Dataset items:
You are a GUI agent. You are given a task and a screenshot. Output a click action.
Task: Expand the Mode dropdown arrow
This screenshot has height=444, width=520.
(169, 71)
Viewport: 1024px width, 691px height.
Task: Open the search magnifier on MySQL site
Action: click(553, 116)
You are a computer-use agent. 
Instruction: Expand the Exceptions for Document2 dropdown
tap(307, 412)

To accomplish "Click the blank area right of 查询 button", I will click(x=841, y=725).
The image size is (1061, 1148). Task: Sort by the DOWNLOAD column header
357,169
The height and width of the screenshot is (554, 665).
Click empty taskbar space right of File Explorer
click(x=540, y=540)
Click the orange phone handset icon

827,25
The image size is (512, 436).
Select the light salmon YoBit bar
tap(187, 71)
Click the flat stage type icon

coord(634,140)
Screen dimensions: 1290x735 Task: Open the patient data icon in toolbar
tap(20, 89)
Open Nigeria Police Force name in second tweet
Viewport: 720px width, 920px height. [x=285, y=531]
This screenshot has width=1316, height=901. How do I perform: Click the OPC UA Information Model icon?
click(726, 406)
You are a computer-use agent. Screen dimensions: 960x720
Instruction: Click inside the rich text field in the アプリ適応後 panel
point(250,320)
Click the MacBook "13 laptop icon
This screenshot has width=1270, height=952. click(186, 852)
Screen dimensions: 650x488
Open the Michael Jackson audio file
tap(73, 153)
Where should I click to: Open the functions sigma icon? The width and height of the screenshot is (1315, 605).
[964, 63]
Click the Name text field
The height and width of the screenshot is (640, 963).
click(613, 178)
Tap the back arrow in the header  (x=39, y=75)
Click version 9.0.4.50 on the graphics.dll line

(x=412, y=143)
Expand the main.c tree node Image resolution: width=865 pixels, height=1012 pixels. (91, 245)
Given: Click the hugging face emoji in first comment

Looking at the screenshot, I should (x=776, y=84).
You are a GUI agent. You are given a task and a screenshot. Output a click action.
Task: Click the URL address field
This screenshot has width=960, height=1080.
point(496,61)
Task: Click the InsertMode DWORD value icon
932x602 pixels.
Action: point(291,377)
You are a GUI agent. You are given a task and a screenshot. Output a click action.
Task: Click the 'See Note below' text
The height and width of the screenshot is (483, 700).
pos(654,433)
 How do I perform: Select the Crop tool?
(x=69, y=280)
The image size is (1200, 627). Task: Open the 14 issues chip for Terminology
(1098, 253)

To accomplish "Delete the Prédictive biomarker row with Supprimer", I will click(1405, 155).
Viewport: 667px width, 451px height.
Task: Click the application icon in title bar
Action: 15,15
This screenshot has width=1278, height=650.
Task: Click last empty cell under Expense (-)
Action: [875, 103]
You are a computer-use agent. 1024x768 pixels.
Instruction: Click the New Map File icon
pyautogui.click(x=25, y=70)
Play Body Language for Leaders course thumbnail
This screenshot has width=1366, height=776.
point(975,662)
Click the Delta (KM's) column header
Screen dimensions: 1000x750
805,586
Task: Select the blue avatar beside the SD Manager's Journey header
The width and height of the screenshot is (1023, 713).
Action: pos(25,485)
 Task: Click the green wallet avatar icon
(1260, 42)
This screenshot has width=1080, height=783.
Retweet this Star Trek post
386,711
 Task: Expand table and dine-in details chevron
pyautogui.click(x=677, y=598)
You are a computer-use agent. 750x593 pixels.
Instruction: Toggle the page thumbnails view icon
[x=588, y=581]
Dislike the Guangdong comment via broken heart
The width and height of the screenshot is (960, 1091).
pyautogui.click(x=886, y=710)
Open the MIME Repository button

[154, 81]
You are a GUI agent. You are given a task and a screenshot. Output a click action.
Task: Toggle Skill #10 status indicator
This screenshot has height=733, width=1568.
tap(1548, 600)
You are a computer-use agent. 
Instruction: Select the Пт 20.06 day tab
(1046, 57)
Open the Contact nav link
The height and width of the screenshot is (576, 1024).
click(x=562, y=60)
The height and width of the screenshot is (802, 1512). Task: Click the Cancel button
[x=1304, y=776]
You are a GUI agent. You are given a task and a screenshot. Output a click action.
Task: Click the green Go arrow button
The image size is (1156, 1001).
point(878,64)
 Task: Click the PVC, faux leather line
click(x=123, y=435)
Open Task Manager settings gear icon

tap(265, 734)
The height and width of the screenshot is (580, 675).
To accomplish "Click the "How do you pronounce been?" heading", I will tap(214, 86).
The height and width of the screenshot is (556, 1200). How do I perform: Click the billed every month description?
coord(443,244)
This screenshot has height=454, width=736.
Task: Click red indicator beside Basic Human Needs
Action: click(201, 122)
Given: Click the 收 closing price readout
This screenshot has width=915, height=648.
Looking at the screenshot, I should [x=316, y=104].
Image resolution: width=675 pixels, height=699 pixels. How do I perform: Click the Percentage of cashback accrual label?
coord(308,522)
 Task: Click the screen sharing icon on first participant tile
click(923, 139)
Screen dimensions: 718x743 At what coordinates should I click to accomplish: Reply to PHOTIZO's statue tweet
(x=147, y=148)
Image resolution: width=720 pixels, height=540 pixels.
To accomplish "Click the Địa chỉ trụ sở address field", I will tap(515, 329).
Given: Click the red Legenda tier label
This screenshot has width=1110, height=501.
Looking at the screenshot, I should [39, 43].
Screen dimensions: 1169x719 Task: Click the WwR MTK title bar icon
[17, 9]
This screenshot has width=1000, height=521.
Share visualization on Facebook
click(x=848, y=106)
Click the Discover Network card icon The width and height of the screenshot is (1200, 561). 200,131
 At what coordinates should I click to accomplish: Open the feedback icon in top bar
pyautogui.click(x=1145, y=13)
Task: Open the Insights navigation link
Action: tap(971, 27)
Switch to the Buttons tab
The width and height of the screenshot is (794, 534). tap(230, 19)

◆ What is being asked:
Retrieve all lines from the data that contain the string "address".

◆ Written reply:
Task: Click the URL address field
To accomplish "Click the Địa chỉ trụ sở address field", I will tap(515, 329).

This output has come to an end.